Segment Start: Text

Personal information
- Full name: Henry Roy Donovan
- Date of birth: 26 November 1903
- Place of birth: Seymour, Victoria
- Date of death: 18 February 1972 (aged 68)
- Place of death: Donvale, Victoria
- Height: 182 cm (6 ft 0 in)
- Weight: 77 kg (170 lb)

Playing career^{1}
- Years: Club / Games (Goals)
- 1925–1926: Hawthorn / 9 (1)
- ^{1} Playing statistics correct to the end of 1926.

= Roy Donovan =

Australian rules footballer

Henry Roy Donovan (26 November 1903 – 18 February 1972) was an Australian rules footballer who played with in the Victorian Football League (VFL).

==Family==
The son of Jeremiah Joseph Donovan (1864–1951) and Mary Ellen Donovan (1871–1939), nee McCormack, Henry Roy Donovan was born at Seymour on 26 November 1903.

==Football==
Originally playing with Richmond reserves, Donovan transferred to Hawthorn during the 1925 VFL season and made 9 senior appearances in two seasons at the club before breaking his ankle in a reserves match. Donovan was not retained on Hawthorn's list for the 1927 season.

==Later life==
Roy Donovan married Ellen Mary O'Connor in 1936 and they lived in Ultima, Victoria before returning to live in the eastern suburbs of Melbourne.

Donovan died on 18 February 1972 and is buried at Templestowe Cemetery.

Segment End: Text

*Apply what you read*
1/ Repeat the section of the Roy Donovan text between "Personal information" and "Club / Games (Goals)", inclusive.
2/ Do these statements agree with the Roy Donovan text? Answer yes or no for each and quote the words of the text that decide it. (a) Donovan was born at Seymour. (b) Before joining Hawthorn, Donovan played for Richmond's senior team. (c) Donovan broke his ankle in a reserves match.

Segment Start: Data provided

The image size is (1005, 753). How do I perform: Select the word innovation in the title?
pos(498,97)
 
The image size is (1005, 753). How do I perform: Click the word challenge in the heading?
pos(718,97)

Segment End: Data provided

*Responses to the exercise*
1/
Personal information
- Full name: Henry Roy Donovan
- Date of birth: 26 November 1903
- Place of birth: Seymour, Victoria
- Date of death: 18 February 1972 (aged 68)
- Place of death: Donvale, Victoria
- Height: 182 cm (6 ft 0 in)
- Weight: 77 kg (170 lb)

Playing career^{1}
- Years: Club / Games (Goals)

2/
(a) Yes: "Henry Roy Donovan was born at Seymour on 26 November 1903."
(b) No: "Originally playing with Richmond reserves"
(c) Yes: "before breaking his ankle in a reserves match"